THE EFFECTS OF PERTUSSIS TOXIN ON DOPAMINE-D2 AND SEROTONIN 5-HT1A AUTORECEPTOR-MEDIATED INHIBITION OF NEUROTRANSMITTER SYNTHESIS - RELATIONSHIP TO RECEPTOR RESERVE

Irreversible inactivation of striatal D2 dopamine (DA) autoreceptors with N-ethoxycarbonyl-2-ethoxy-1, 2-dihydroquinoline (EEDQ) or inactivation of striatal guanine nucleotide binding proteins (G proteins) with pertussis toxin (PT) shifted the dose-response curve for N-n-propylnorapomorphine (NPA)-mediated inhibition of gamma-butyrolactone (GBL)-induced elevation Of L-3,4-dihydroxyphenylalanine (L-DOPA) to the right, with a decrease in the maximum response.
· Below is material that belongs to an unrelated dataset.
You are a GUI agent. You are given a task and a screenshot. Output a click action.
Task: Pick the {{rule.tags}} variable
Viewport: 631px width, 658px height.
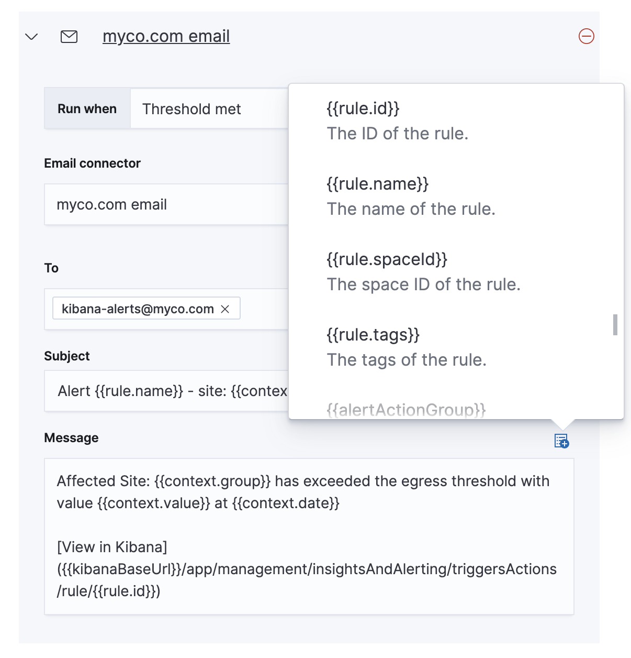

For the partial agonist (+)-3-(3-hydroxyphenyl-N-n-propylpiperidine [(+)-3-PPP], in contrast, there was little shift in the ED50, after inactivation of either D2 receptors or G proteins. Completely analogous effects were found at the somatodendritic 5-HT1A autoreceptor in the raphe nuclei, mediating inhibition of the synthesis of serotonin (5-HT); the full agonist, 8-hydroxy-2-(di-n-propylamino)tetralin (8-OH-DPAT) and the partial agonist, buspirone were utilized to inhibit the synthesis of 5-HT, as measured by changes in levels of L-5-hydroxytryptophan (5-HTP). Additionally, in both systems, combined treatment with pertussis toxin, followed by EEDQ, reduced the maximum effect, when compared to either agent alone but had little further effect on the ED50. In systems exhibiting a large receptor reserve for agonists, such as those described above, the same pattern of response seen after inactivation of receptors or G proteins may reflect the operation of a common mechanism underlying the phenomenon of receptor reserve.